The AlpineComfortMAX. CREDIT: Climbing

This fictional suit, I wrote, was “temperature-regulated, with the average internal temperature capped to drop no lower than 60℉, regardless of the altitude or external temperature, with a pressurized spherical headpiece that provides 360-degree visibility without letting in any outside air… 

“The headpiece itself is designed to offer augmented reality functionality. A variety of apps can be programmed into the headpiece and viewed on the heads-up display, from useful utilities like Gaia GPS and The Weather Channel to leisure applications like Netflix and Hulu. Climbers can easily binge their favorite TV shows, whether they’re queuing in fixed lines on the side of the mountain or huddling in their tent at night, all right from the comfort of their ACM…”

“An attached sustenance tube regularly supplies the climber with water and food as they climb, all hands-free. Although this early prototype version will only supply [the wearer] with basic food and drink, such as energy gels, nutrition shakes, and water, [the designer] is confident that eventually, the ACM will be able to accommodate hot beverages, such as coffee, soup, or hot chocolate…

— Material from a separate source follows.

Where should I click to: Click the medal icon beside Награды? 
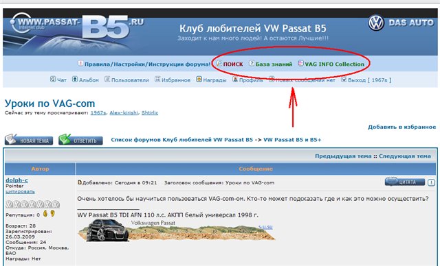[199, 79]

You get the idea. I really laid it on thick. It was an outrageous, lunatic absurdity. Within a few days, I received a message from a man on Facebook.

 “Hello sir, It was a pleasure to have read your work on the world’s first climbing suit. Would you happen to have [the designer’s] contact information that you could share? I work within the space industry and as an experienced climber I trekked to Mt. Everest base camp last November and have been petitioning my contacts with spacesuit designers to have me test their prototype spacesuits on the mountain. But it sounds like [the] AlpineComfortMAX would be a better fit.”

Needless to say, I did not respond to this query. It horrified me.

The spirit of adventure, what Mallory was chasing, does not grow on the summit of a mountain or amid the rapids of a river. It grows inside of us and it balloons out of us, and its tendrils run through our culture. We, as a collective—by the places we go and the things we say and post and who we support and follow and how we spend our money and a million other things—choose what the spirit of adventure looks like.

If I were Mallory and Irvine, I would be wondering why my descendants were more obsessed with my 100-year-old, rotting foot than the words that came out of my mouth when I was alive.